# 2003 Cannondale Caad7 5000SI 9Sp DA



## marckap (Apr 12, 2008)

I was wondering about the value of one of my bikes- It's a 2003 Cannondale Caad7 5000SI ( speed DA, Upgraded the seatpost to Thomson Masterpiece changed the saddle to A Fizik Aliante from the Selle Italia, Excellent shape, beautiful bike.Mavic SSC-SL wheelset. I changed the Stem, I have the Original 3T stem. I have been thinking about upgrading to a Brand New Cannondale Synapse, Specialized Roubaix or Giant Defy Adv.. Just checking around to see if I should sell it or keep it as a 2nd bike. Thank you - I am not a racer as a Caad is mostly designed for.
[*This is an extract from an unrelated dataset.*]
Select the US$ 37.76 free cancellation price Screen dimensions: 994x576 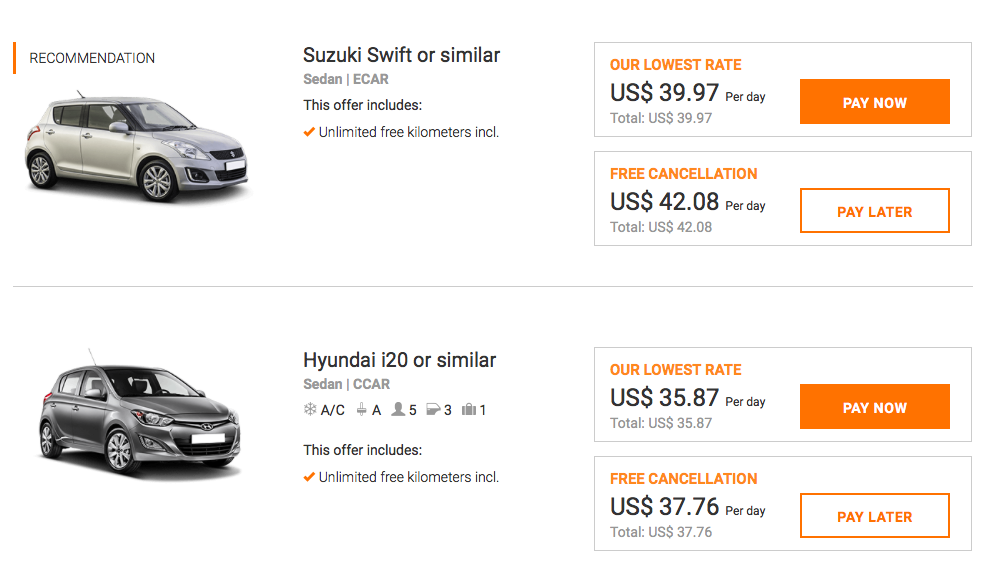[664, 507]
I usually do my own riding and will start to go on group/event rides this year. Thank you in advance for your advice.


----------



## zamboni (Sep 11, 2003)

Keep it Caad 7 is a classic and fast


----------



## Lil Dale (Feb 19, 2009)

Very nice look(other than saddle bag and stem!)Too bad you didn't put it up fot sale 1 month ago before Cannondale decided to sell the BB30 CAAD9-you would've had much more leverage,this being a rare Caad up to that point .


----------



## jmg1848 (Sep 18, 2003)

DO NOT SELL

The bbq bike with lazer graphics is not replaceable

just geta new time fork and some new components...GREAT bike!


----------



## jmg1848 (Sep 18, 2003)

this is the bike, with SI cranks, that started it ALL


----------



## zuppy51 (Mar 9, 2009)

I ride the same exact bike. I have a 63cm. I've been offered 1500. for it since it's both rare and the size is hard to find. What size frame is this one? BTW, don't sell it, it looks awesome.


----------



## marckap (Apr 12, 2008)

Thank you it's a 60CM it is in excellent condition and rides nice, I'm trying out different stems the one on there now has a 30 Degree rise, I'm trying the 20 degree next - The original one is a 3T for too agressive of a riding position. It rides very nice. the DA 9speed is silky smooth still, very hardly used by previous owner.


----------